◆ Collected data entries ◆
____________________
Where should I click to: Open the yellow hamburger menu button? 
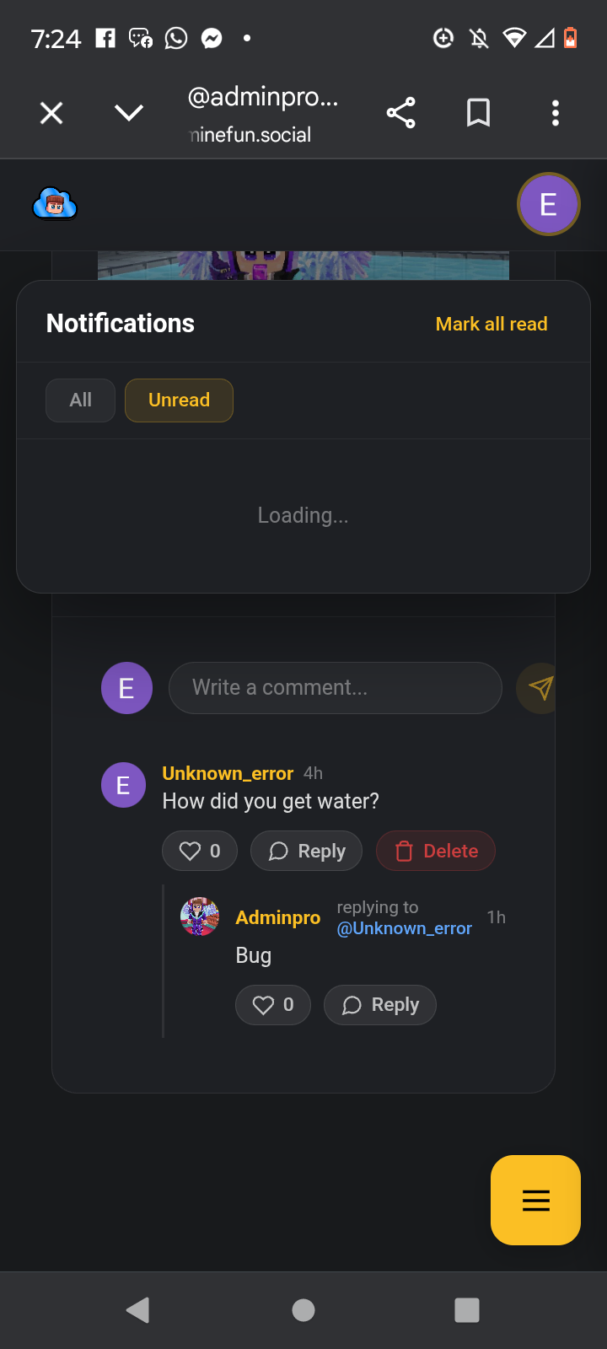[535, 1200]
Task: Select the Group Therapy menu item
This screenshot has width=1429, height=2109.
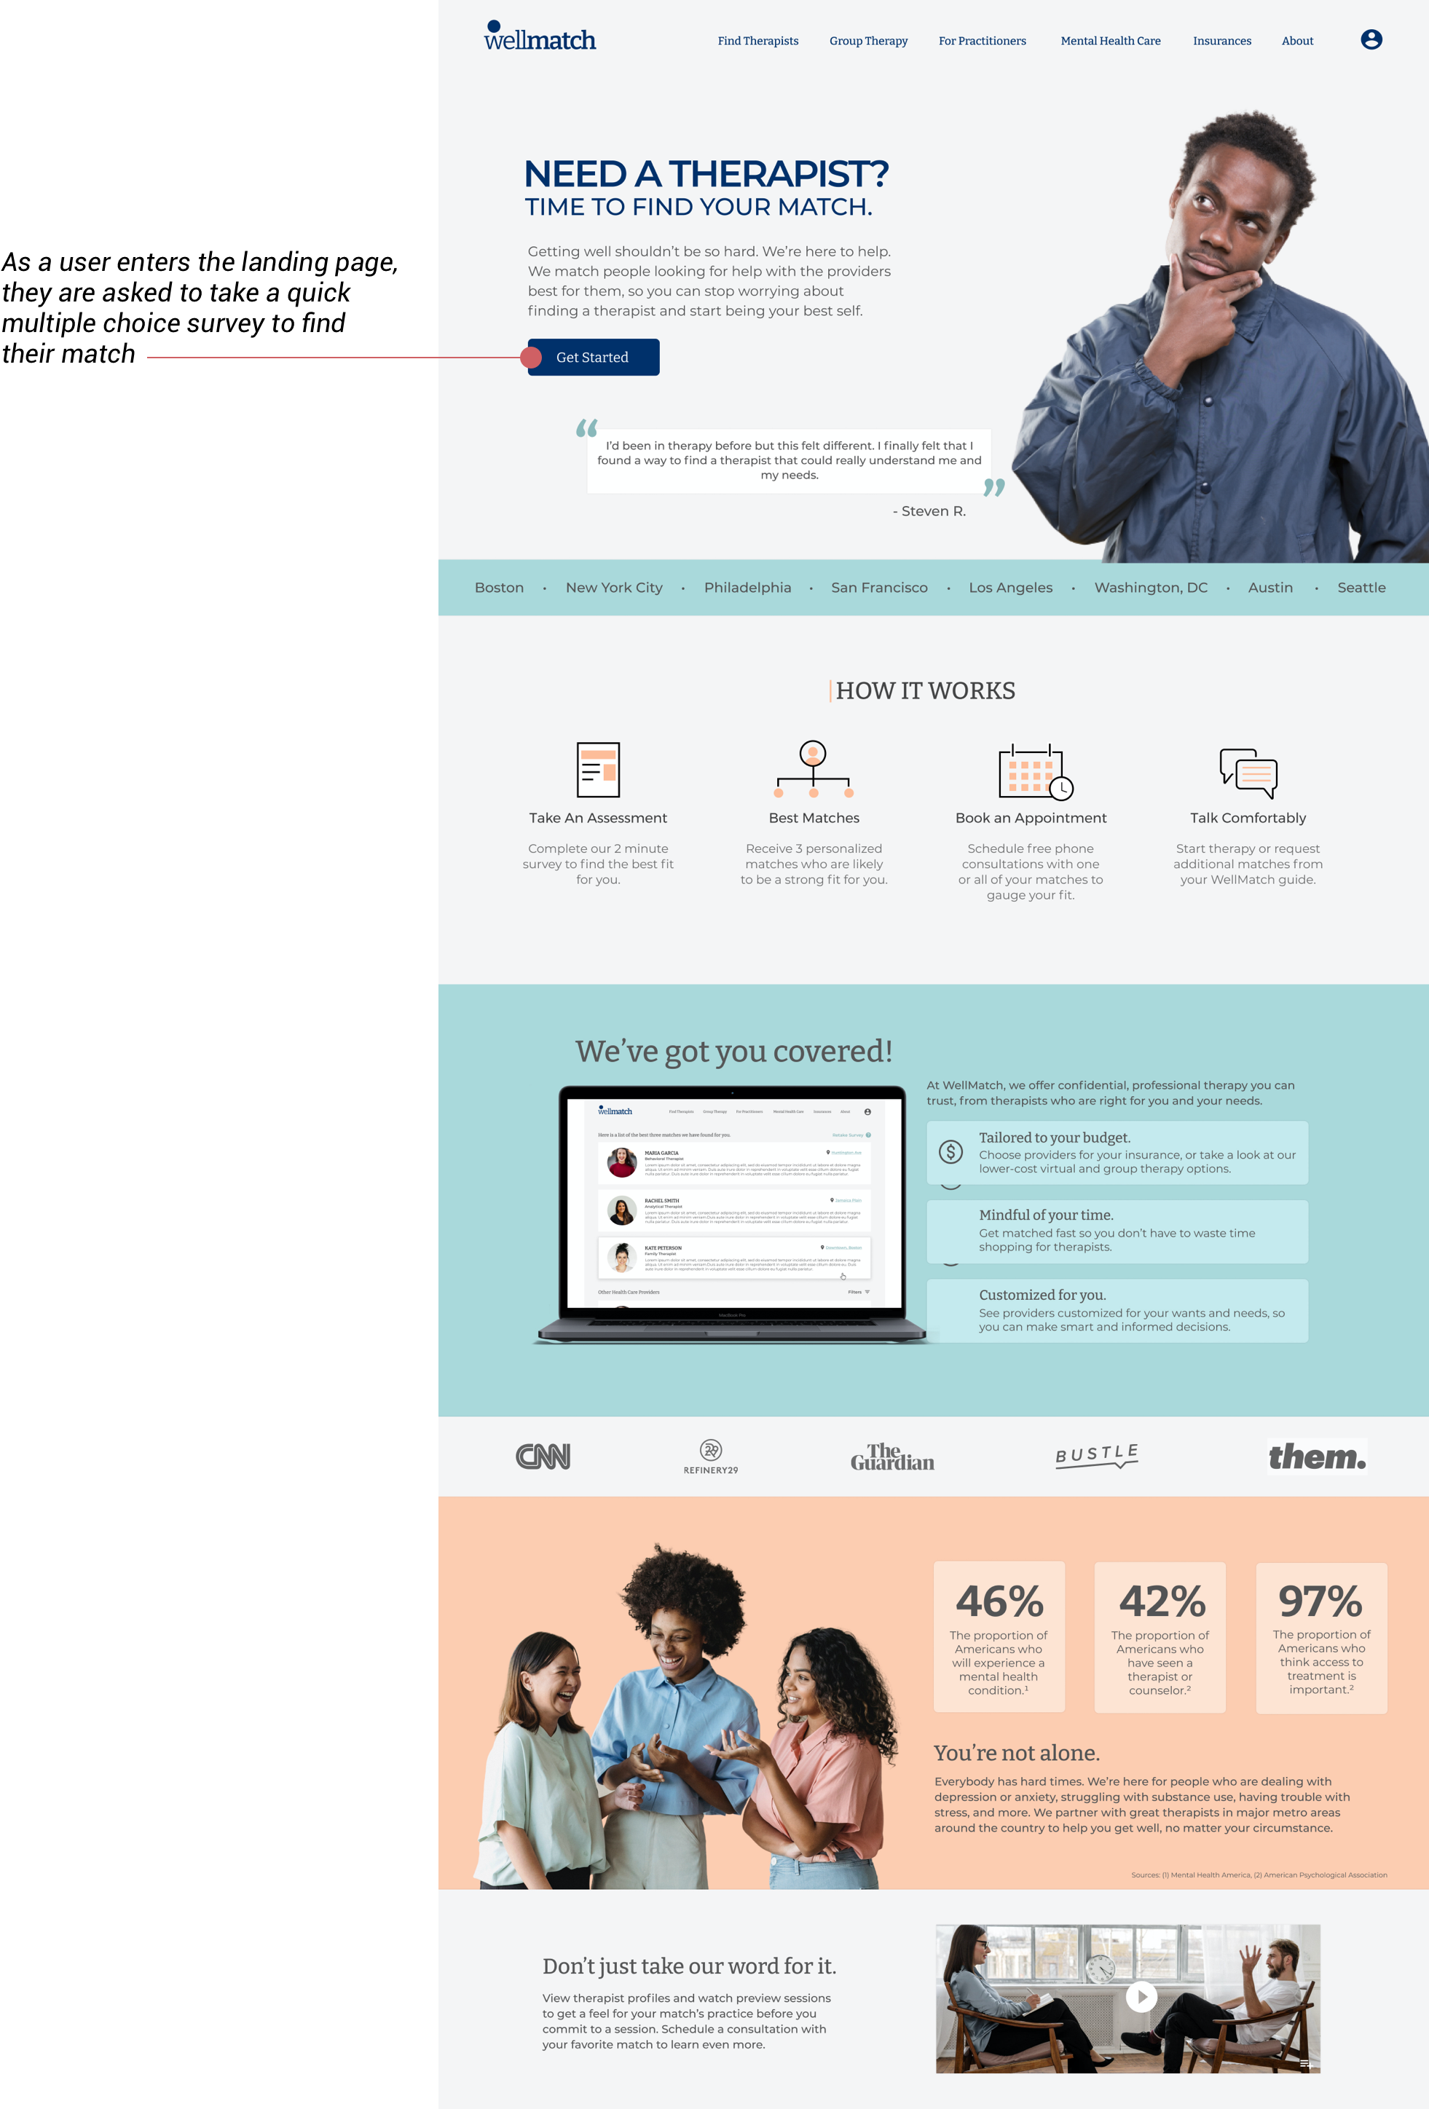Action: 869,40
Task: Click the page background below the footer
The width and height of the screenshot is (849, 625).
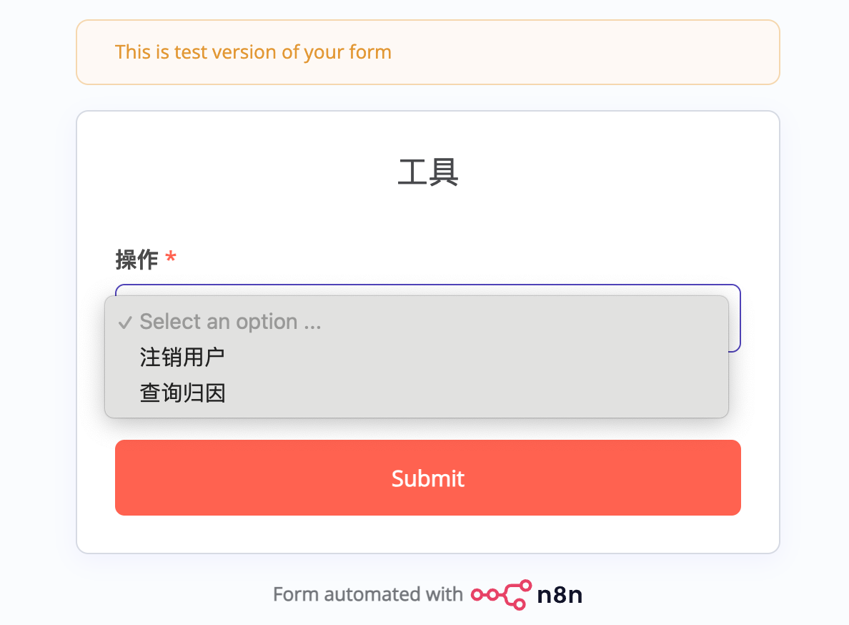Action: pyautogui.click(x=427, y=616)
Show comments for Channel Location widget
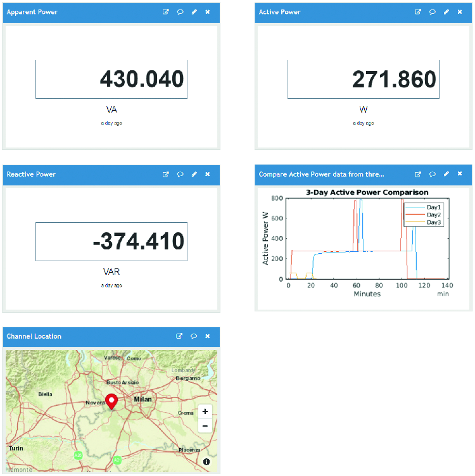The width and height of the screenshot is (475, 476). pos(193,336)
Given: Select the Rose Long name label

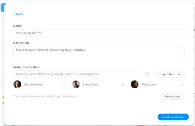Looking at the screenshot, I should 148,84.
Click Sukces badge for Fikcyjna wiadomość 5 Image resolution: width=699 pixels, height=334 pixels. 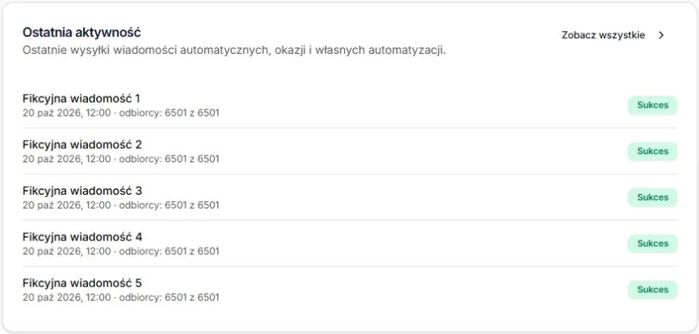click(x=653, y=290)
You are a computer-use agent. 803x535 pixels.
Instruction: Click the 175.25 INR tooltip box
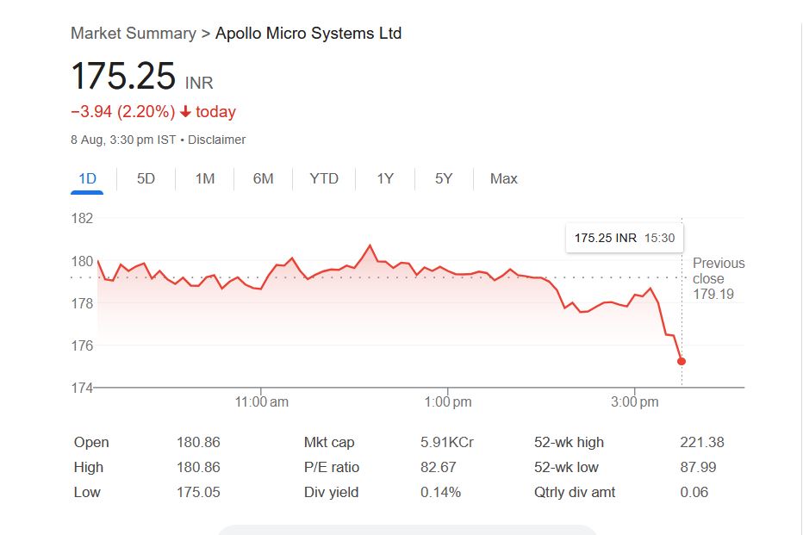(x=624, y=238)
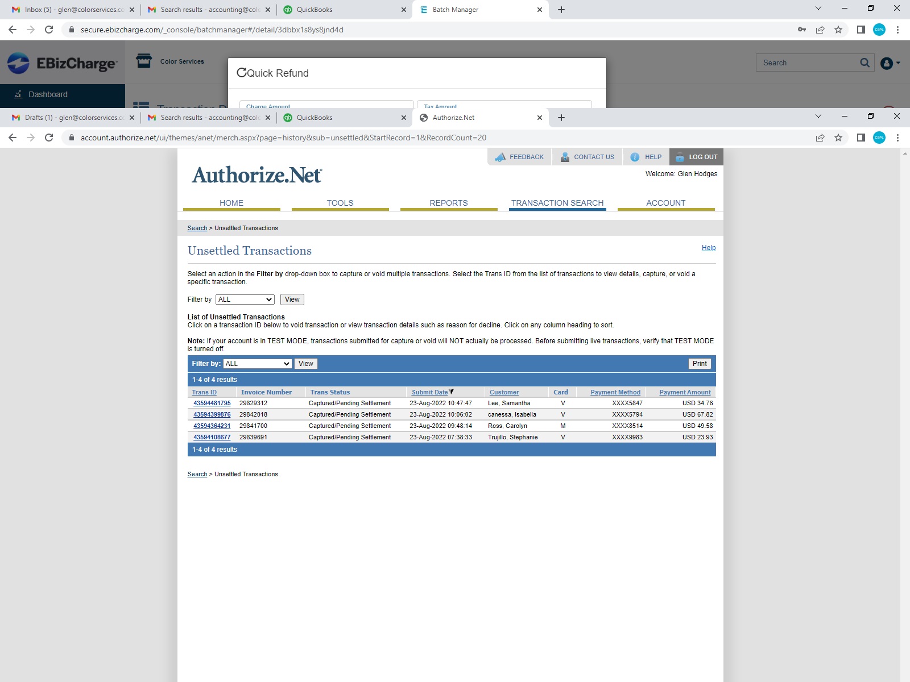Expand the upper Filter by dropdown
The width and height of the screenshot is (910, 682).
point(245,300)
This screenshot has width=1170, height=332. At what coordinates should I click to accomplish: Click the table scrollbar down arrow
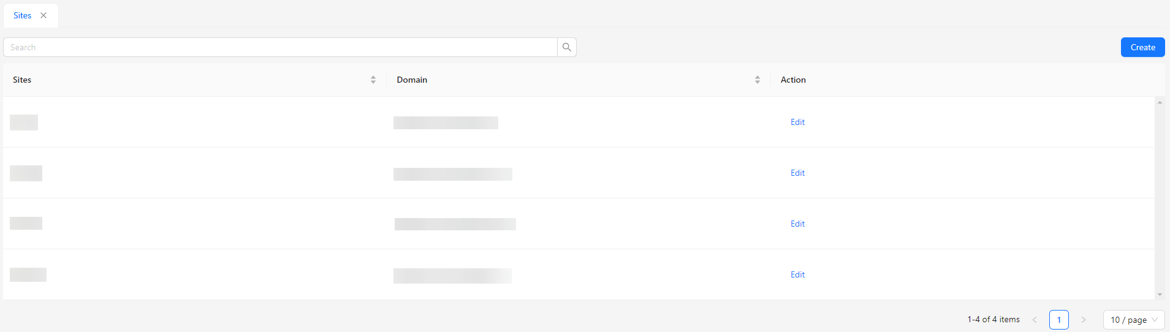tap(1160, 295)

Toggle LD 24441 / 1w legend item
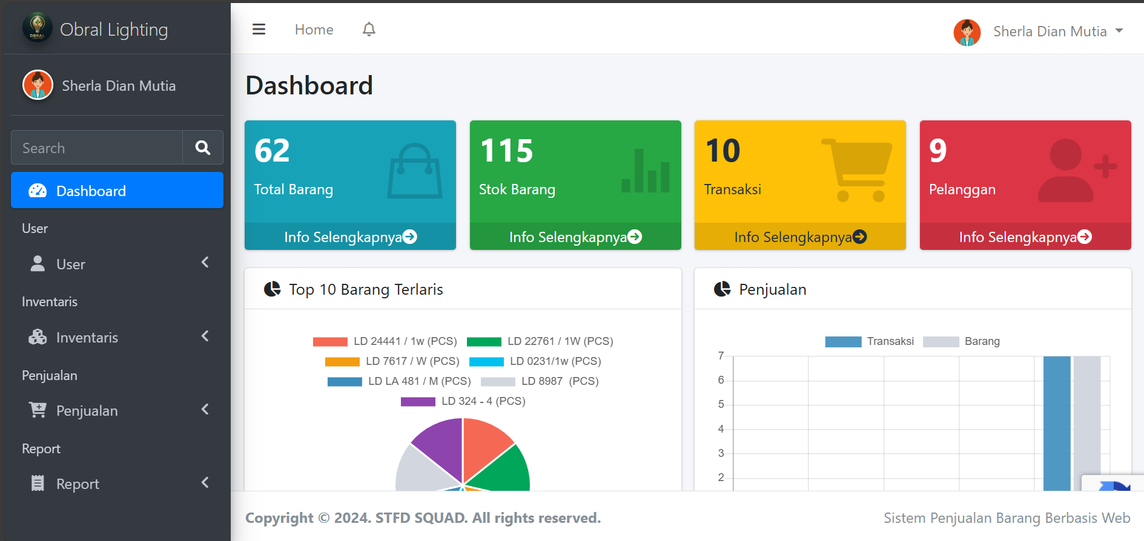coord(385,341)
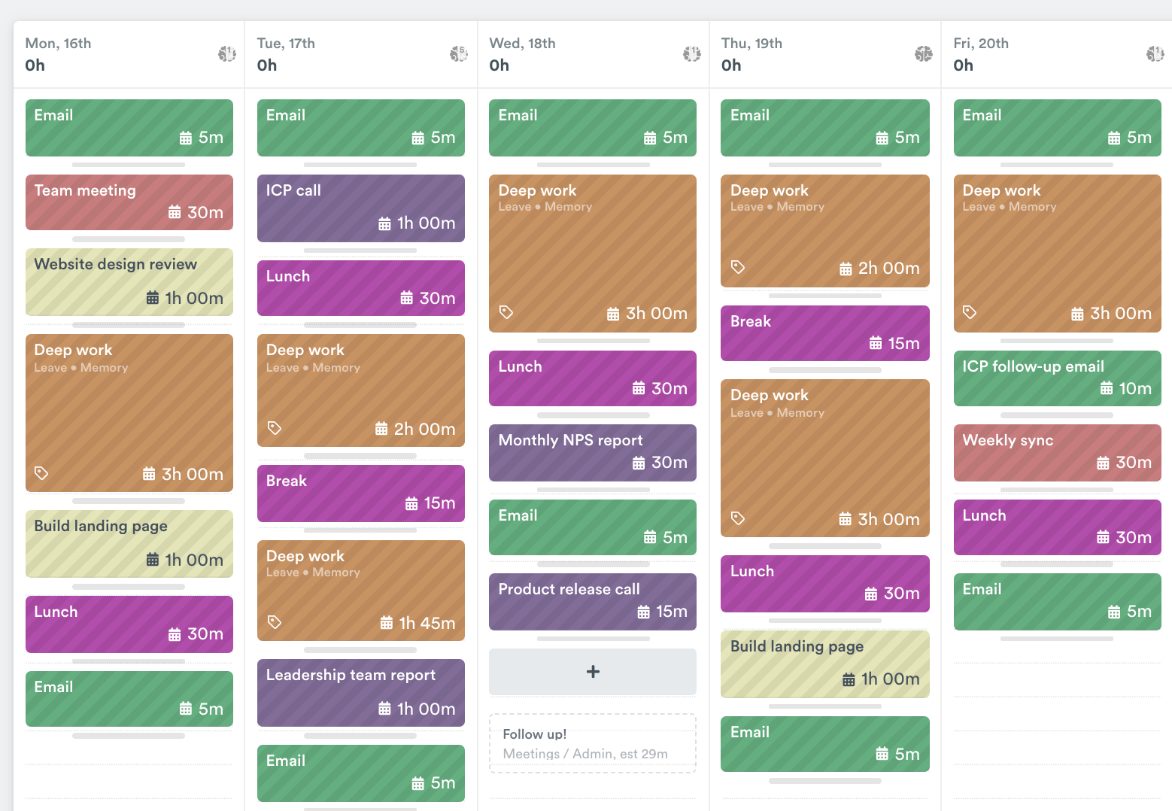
____________________
◆ Aim of the task ◆
Exactly as written, reproduce the lines from the one containing "You are a computer-use agent. 803x535 pixels." through the last line of the entries above, and leave every picture out.

◆ Response to this exercise ◆
You are a computer-use agent. 803x535 pixels.
Instruction: Click the 175.25 INR tooltip box
(x=624, y=238)
Expand the upper Filter by dropdown
The width and height of the screenshot is (910, 682).
point(245,300)
This screenshot has width=1170, height=332. At what coordinates should I click to accomplish: Click the table scrollbar down arrow
tap(1160, 295)

Toggle LD 24441 / 1w legend item
coord(385,341)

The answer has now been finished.